[Provided records]
- - - - - - -

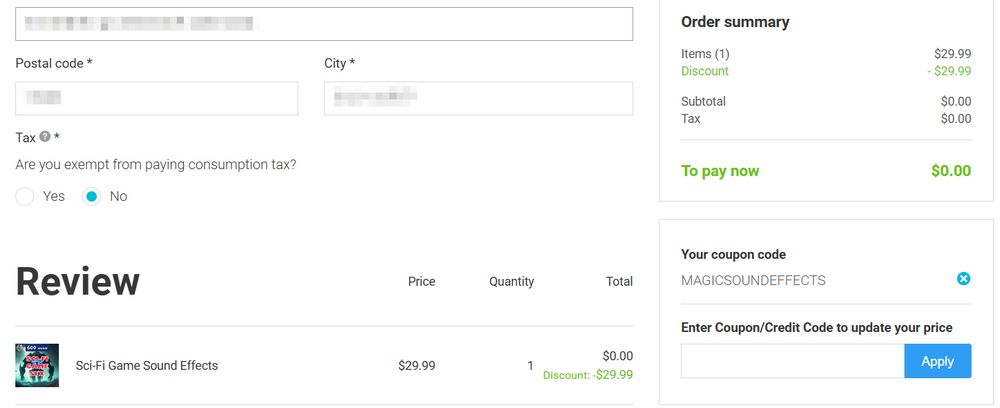Click the address field above Postal code

pos(324,24)
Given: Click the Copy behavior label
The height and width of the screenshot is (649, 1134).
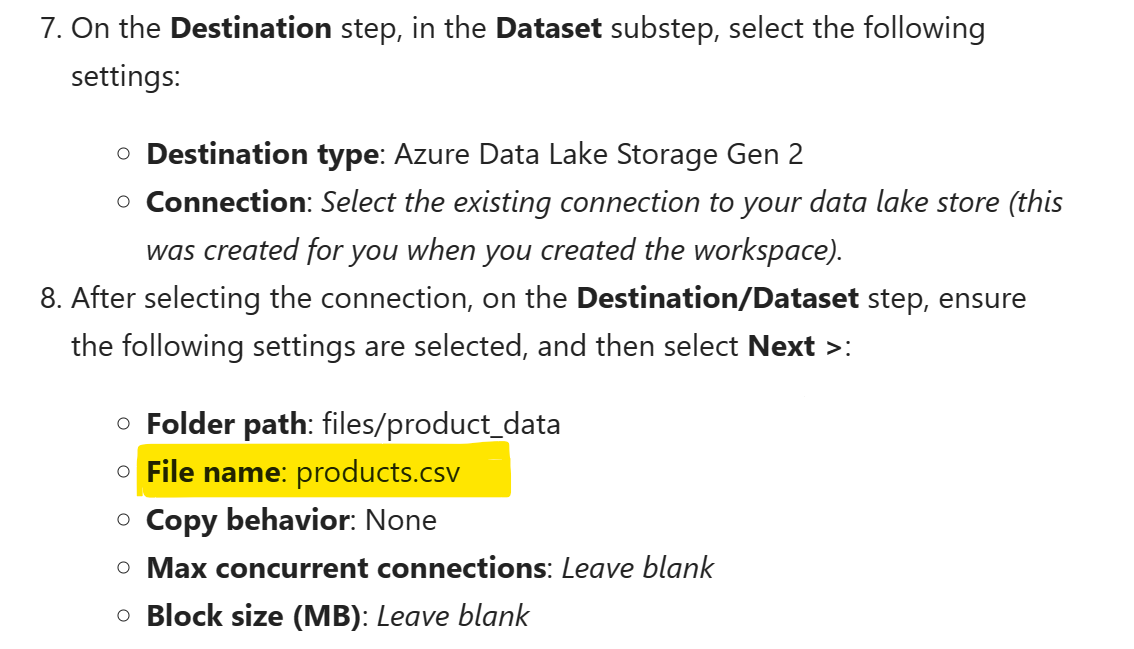Looking at the screenshot, I should 248,520.
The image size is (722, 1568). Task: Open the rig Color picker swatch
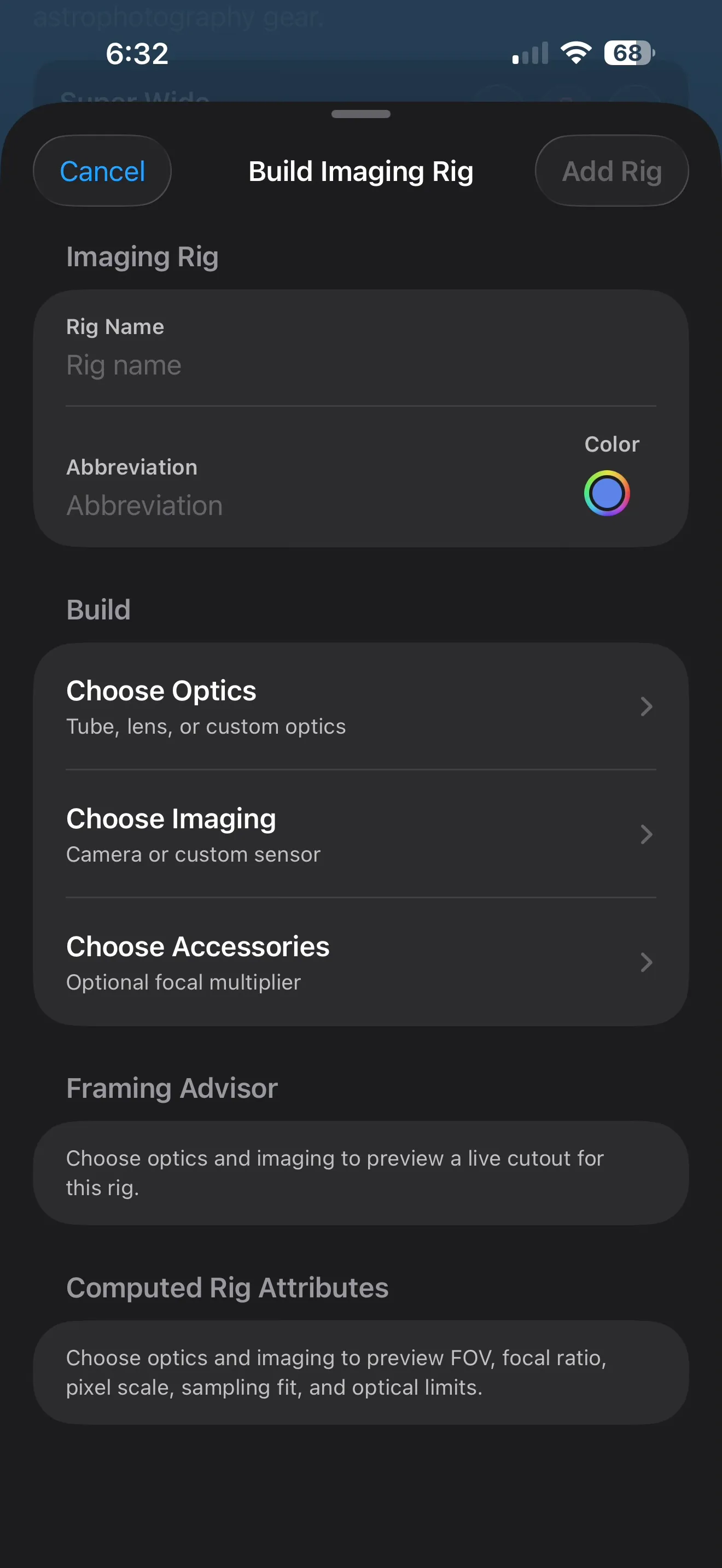pyautogui.click(x=607, y=493)
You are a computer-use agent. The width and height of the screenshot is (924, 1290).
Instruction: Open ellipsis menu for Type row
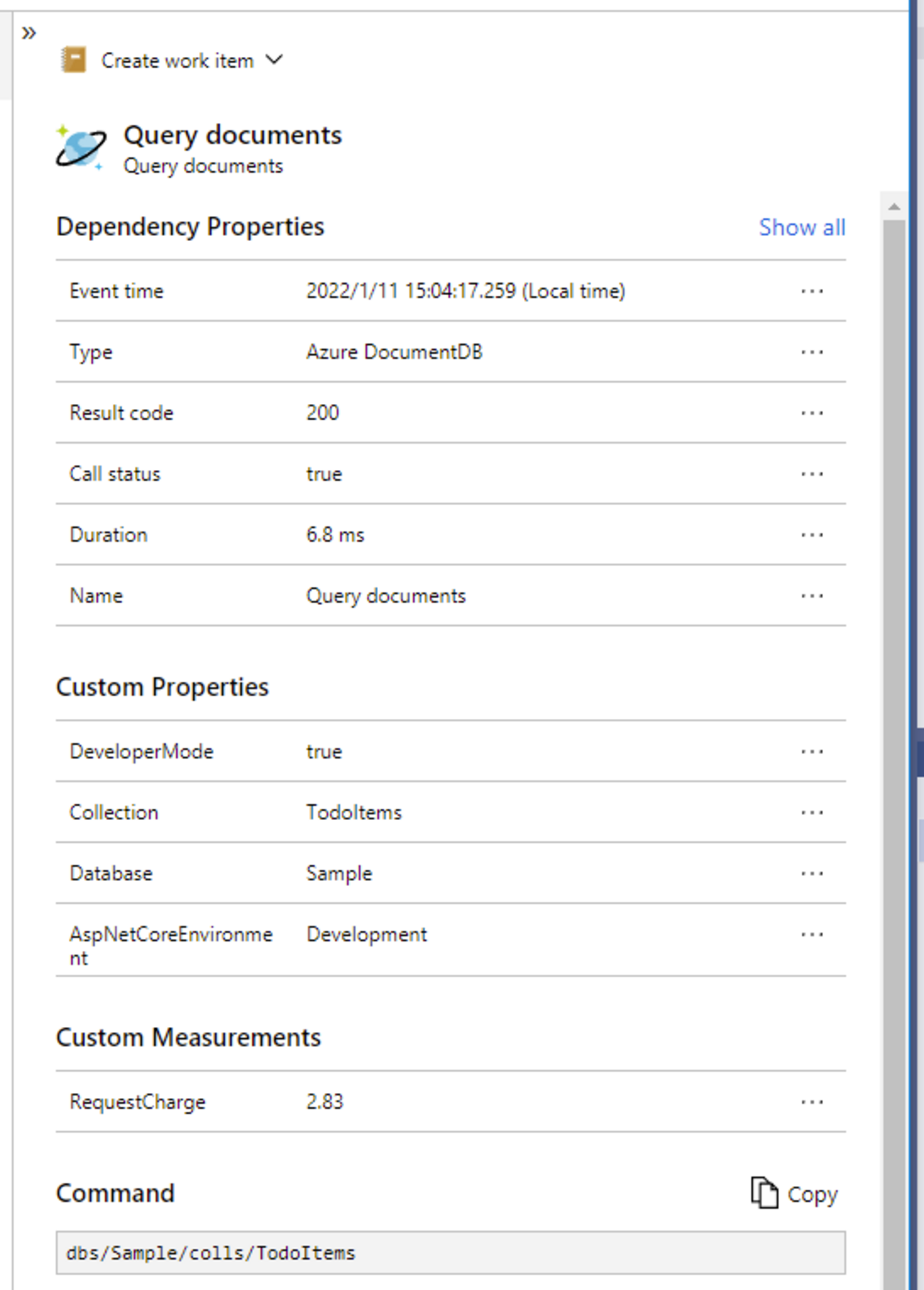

- - - - - - -

[Your task] Given the entries above, transcribe exactly the lines from the one holding "Given: Click the Copy behavior label" through the one holding "You are a computer-use"; pictures do not belong in the transcription.

[Result for this exercise]
Given: Click the Copy behavior label
The height and width of the screenshot is (649, 1134).
Looking at the screenshot, I should 248,520.
The image size is (722, 1568). Task: Open the rig Color picker swatch
pyautogui.click(x=607, y=493)
You are a computer-use agent. The width and height of the screenshot is (924, 1290).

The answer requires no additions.